Giant sequoias are one of the endemic species — those growing only in California — that have researchers worried as their local habitats are affected by climate change.
A UCLA-led study examining whether plant species in California have shifted to higher elevations, possibly in response to climate change, discovered that non-native plants are moving fastest, altering and potentially damaging ecosystems.
The research, led by UCLA professor Jon Christensen, also showed significantly less movement by species that grow only in California, suggesting that these endemic species may have the hardest time adapting to the challenges of climate change.
“We see different kinds of species moving at different rates, and that raises the concern that California’s ecosystems are unraveling,” said Christensen, an adjunct assistant professor of history and a member of the UCLA Institute of the Environment and Sustainability. “Native species may face not only a changing climate, but also competition from invasive species which are moving more quickly.”
It’s concerning that some endemic species, like giant sequoias, and many native species, like redwoods, show little to no sign of shifting as their local habitats change, the researchers said.
Their analysis showed that 15 percent of plant species in California are creeping higher. However, 27 percent of non-native species are on the move, compared to 15 percent of native species and just 12 percent of endemic species, according to their study, “Altitudinal shifts of the native and introduced flora of California in the context of 20th-century warming,” which appeared Jan. 22 in the journal of Global Ecology and Biogeography.
The researchers analyzed 682,000 specimen records of the 4,426 species present in California, making this the most comprehensive study of its kind. They compared what elevation ranges individual species used to grow at against where they grow now. The study is also unusual for being an empirical study of where plants have been found and are found, rather than a model of where plants may move in the future.
On average, the plants that shifted their range moved upward by 13 meters, and there were significant elevation changes in a smaller percentage of plant species than other studies have observed in birds and mammals — another potential indication that ecosystems are pulling apart.
The study samples were collected in California from 1895–2009 and digitized by the UC Consortium of California Herbaria. Many of the samples were collected over the past century by UC scientists.
“What we’re seeing is a shuffling of some of the most basic relationships in nature, between what plants are found where, and which plants are found with other plants,” Christensen said. “It seems that a lot of plants are able to adapt to climate change. Could they adapt more? Probably. Could they adapt a lot more? We don’t know.”
One challenge for the researchers was eliminating biases by the various collectors, whose sampling choices were influenced by the different scientific questions they set out to answer. Previous researchers have tried to analyze similar types of historical data but failed to obtain usable results, and the team was warned not to try, Christensen said.

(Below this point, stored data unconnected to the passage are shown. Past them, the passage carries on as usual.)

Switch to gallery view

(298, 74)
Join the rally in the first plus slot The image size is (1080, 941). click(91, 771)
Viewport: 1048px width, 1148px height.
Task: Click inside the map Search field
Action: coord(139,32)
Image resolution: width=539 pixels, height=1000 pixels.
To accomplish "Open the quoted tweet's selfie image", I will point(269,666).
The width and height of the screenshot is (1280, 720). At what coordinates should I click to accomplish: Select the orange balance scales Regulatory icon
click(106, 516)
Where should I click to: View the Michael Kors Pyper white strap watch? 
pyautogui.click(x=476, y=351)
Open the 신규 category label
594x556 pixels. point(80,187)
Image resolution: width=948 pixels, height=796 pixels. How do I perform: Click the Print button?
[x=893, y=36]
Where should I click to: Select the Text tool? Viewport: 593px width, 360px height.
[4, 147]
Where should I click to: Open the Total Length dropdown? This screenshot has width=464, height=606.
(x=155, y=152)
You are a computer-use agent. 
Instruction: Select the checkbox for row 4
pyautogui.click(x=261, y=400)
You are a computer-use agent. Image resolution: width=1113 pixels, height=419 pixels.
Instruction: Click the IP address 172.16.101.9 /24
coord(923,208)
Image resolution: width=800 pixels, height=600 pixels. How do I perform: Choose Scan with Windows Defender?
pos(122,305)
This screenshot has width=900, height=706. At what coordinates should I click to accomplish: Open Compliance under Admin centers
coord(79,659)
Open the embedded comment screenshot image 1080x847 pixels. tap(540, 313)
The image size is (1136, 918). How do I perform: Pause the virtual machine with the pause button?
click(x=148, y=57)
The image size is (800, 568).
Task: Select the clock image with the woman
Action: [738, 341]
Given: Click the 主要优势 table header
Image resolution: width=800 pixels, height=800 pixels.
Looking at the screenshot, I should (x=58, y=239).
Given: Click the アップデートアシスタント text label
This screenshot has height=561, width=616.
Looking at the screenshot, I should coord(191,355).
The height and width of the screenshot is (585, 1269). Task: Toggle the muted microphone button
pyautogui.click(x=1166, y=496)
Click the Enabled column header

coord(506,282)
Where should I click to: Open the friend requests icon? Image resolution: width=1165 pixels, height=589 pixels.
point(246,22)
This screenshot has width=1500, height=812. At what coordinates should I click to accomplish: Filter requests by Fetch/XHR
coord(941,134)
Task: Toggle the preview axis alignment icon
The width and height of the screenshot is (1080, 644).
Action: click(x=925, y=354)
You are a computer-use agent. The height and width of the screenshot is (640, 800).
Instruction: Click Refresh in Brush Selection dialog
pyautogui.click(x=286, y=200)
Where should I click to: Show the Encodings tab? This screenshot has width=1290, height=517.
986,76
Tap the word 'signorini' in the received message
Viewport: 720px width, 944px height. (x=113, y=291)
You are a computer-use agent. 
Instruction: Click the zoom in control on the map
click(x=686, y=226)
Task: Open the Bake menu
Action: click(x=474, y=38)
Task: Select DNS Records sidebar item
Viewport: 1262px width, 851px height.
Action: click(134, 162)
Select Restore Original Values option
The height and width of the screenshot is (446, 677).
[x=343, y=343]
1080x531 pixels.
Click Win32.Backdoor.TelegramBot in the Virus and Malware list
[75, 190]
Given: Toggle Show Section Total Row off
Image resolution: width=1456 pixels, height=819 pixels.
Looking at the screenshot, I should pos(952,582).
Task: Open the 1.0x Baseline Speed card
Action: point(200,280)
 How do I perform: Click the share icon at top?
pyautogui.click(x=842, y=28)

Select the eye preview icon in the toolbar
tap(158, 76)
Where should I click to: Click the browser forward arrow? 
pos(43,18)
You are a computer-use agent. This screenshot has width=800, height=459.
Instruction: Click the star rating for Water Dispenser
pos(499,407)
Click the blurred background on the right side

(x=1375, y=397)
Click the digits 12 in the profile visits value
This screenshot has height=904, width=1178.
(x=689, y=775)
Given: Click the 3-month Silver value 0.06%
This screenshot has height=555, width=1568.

For instance, botanists tended to collect near roads; certain geographic areas received more attention than others; and some plants were collected more often at lower altitudes over time, despite growing concerns that species might increasingly be moving to higher altitudes, Christensen said. Lead author Adam Wolf — the founder of Arable, an agriculture and natural-resource monitoring startup, formerly with Princeton University’s department of ecology and evolutionary biology — developed a new statistical method to analyze the data while filtering out the introduced bias, a method that could be used by other researchers delving into similar historical records, the researchers said.
“We directly tested commonly held beliefs about collector behavior, such as a presumed tendency to seek specimens at higher and higher elevations, and found no evidence for it,” Wolf said. “Overall, it’s clear that enthusiasm for collecting botanical specimens has pushed sampling overall to lower elevations over time. If we didn’t figure out how to statistically model the idiosyncratic behavior of collectors, we would almost certainly have come to incorrect conclusions.”
The sticky monkey flower initially appeared to move downslope in the unfiltered data, said Christensen, who works with the UC-wide Institute for the Study of Ecological and Evolutionary Climate Impacts, which is using the 39 natural reserves in the UC system as a network for studying climate change and ecosystems in California.
“If we just looked at the monkey flower and didn’t try to correct for sampling bias, it seemed to move downslope, which was one of the things that perplexed us,” he said. “But what we found was that there was a lot more sampling at lower elevations later in the century, and when we corrected for that sampling bias, we found the monkey flower’s average range moved upslope about 50 meters, which is consistent with observations of similar species.”